Nos sensations sont comme des avions qui vont sans cesse d’un point à un autre sans jamais atterrir. Pour comprendre leur langage et créer avec ces dernières, il faut les aider à atterrir. Choisissez-en une et concentrez-vous sur son mouvement, sur les figures qu’elle effectue. Elle va du cœur à l’estomac, de l’estomac à la poitrine, de la poitrine à votre ventre. Devenez ainsi son passager sans chercher à modifier sa trajectoire. Peut-être aurez-vous des hauts le cœur. Çà pourra être triste, violent ou irritant mais, dans un premier temps, acceptez-le patiemment. Ce voyage peut aussi être très doux, apaisant et véritablement envoûtant. Puis, petit à petit, vous constaterez qu’il y a une place pour vous dans la cabine de pilotage. Le dialogue avec vos sensations, avec vous-même pourra enfin débuter. Vous déciderez d’un nouveau plan de vol et vos sensations mettront à votre disposition toute leur puissance et leur intensité. A vous de faire atterrir cet avion si vous le désirez. Il se posera où vous le voulez, au bout de vos doigt si vous maniez le pinceau, le piano, l’argile, le stylo ou le tissu, à l’extrémité de vos cordes vocales si vous chantez, déclamez, susurrez ou criez. A leur manière vos sensations deviendront à leur tour votre passager. Les réactions de notre corps ont un sens, une bonne raison d'être là. En avoir conscience et les écouter c'est déjà commencer à les comprendre. Ainsi peut se construire votre propre langage, un langage qui n'a pas forcément besoin de mot, de grammaire ou de vocabulaire. Du coup notre raison, notre intellect, a bien souvent du mal à suivre, à s’y retrouver parmi ces plans de vols soudains. Notre corps nous parle bel et bien, il s’exprime et nous dit énormément de choses. Vous le savez, j’en suis sûr.
Il ne nous dit pas du tout les mêmes choses selon que nous regardons un film d'horreur ou une comédie sentimentale et, à la vérité, il nous fait la conversation du matin au soir. Mais nous ne l’écoutons que trop rarement.

L’inspiration artistique est le fruit d'un dialogue intime et personnel, uniquement cela, l’œuvre n'étant que la face visible de notre univers intérieur. En créant nous extirpons une partie de ce dernier et le projetons vers l’extérieur. C'est comme une synthèse de la découverte de nous-mêmes, un voyage que nous n'avons pu effectuer que grâce à l'écoute et l'accompagnement de nos sensations. Une seule chose est certaine, notre œuvre ne peut être issue de ce que ressentent les autres. Bien entendu notre entourage, notre environnement peut parfaitement être à l’origine de nos sensations. Mais il n’est que nous pour les entendre et en faire quelque chose ou non. Ce que nous créons est toujours l’aboutissement de notre seul regard sur nous-mêmes, avec nous-mêmes, de cette écoute qu'il faut accepter de s'accorder, qu'il faut désirer s'offrir.

LIGNES DE DONNÉES »
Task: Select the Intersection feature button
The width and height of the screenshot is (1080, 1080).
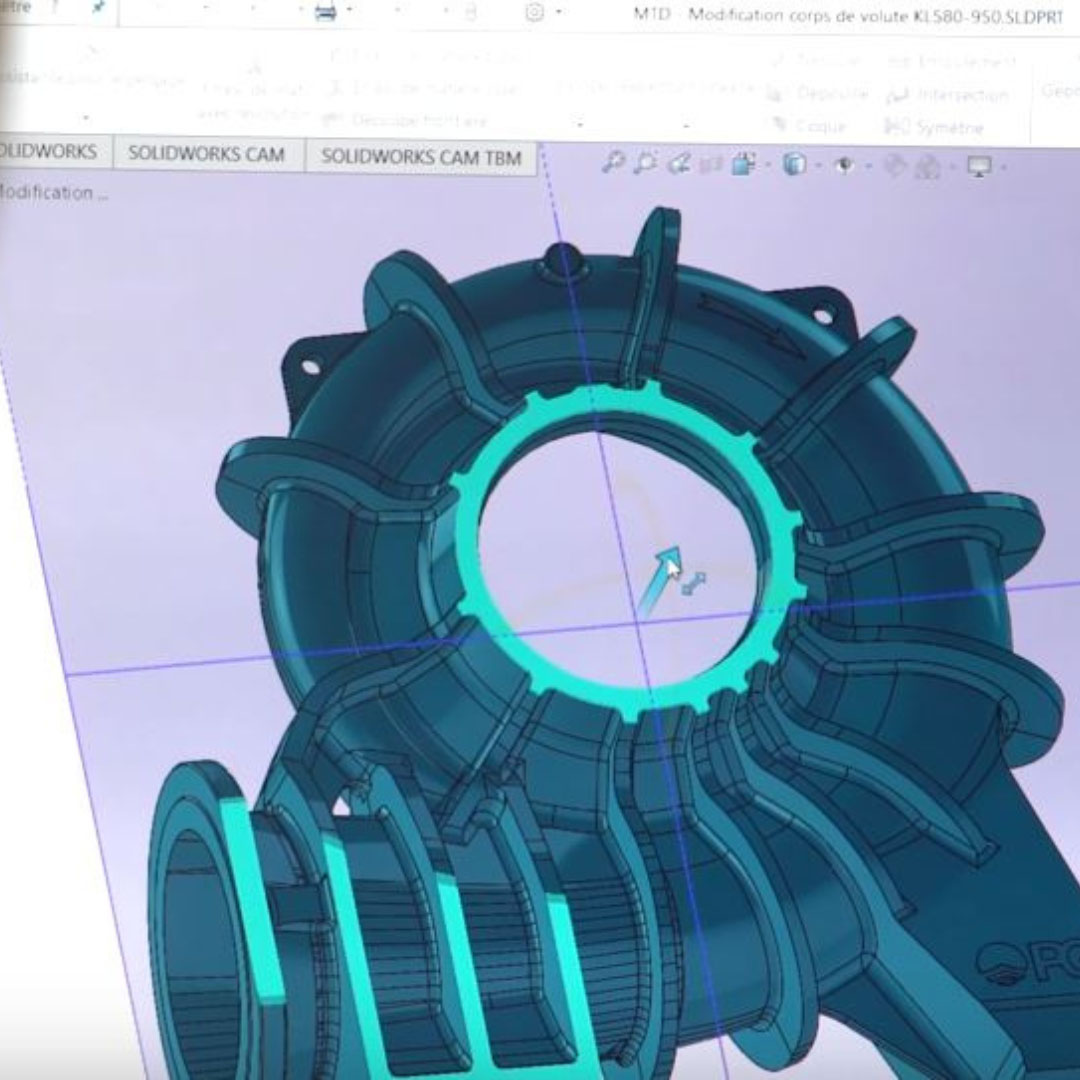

TÂCHES À RÉALISER »
1) Dans le texte sur les sensations, à quoi nos sensations sont-elles comparées ?
2) Relevez, dans le texte sur les sensations, tout ce que l'on peut manier pour que l'avion se pose au bout des doigts.
3) Recopiez fidèlement le passage du texte sur les sensations qui commence par « L’inspiration artistique est » et se poursuit jusqu'à « faut désirer s'offrir. ».

RÉPONSES DE L'EXERCICE »
1) À des avions qui vont sans cesse d'un point à un autre sans jamais atterrir.

2) Le pinceau, le piano, l'argile, le stylo, le tissu.

3)
L’inspiration artistique est le fruit d'un dialogue intime et personnel, uniquement cela, l’œuvre n'étant que la face visible de notre univers intérieur. En créant nous extirpons une partie de ce dernier et le projetons vers l’extérieur. C'est comme une synthèse de la découverte de nous-mêmes, un voyage que nous n'avons pu effectuer que grâce à l'écoute et l'accompagnement de nos sensations. Une seule chose est certaine, notre œuvre ne peut être issue de ce que ressentent les autres. Bien entendu notre entourage, notre environnement peut parfaitement être à l’origine de nos sensations. Mais il n’est que nous pour les entendre et en faire quelque chose ou non. Ce que nous créons est toujours l’aboutissement de notre seul regard sur nous-mêmes, avec nous-mêmes, de cette écoute qu'il faut accepter de s'accorder, qu'il faut désirer s'offrir.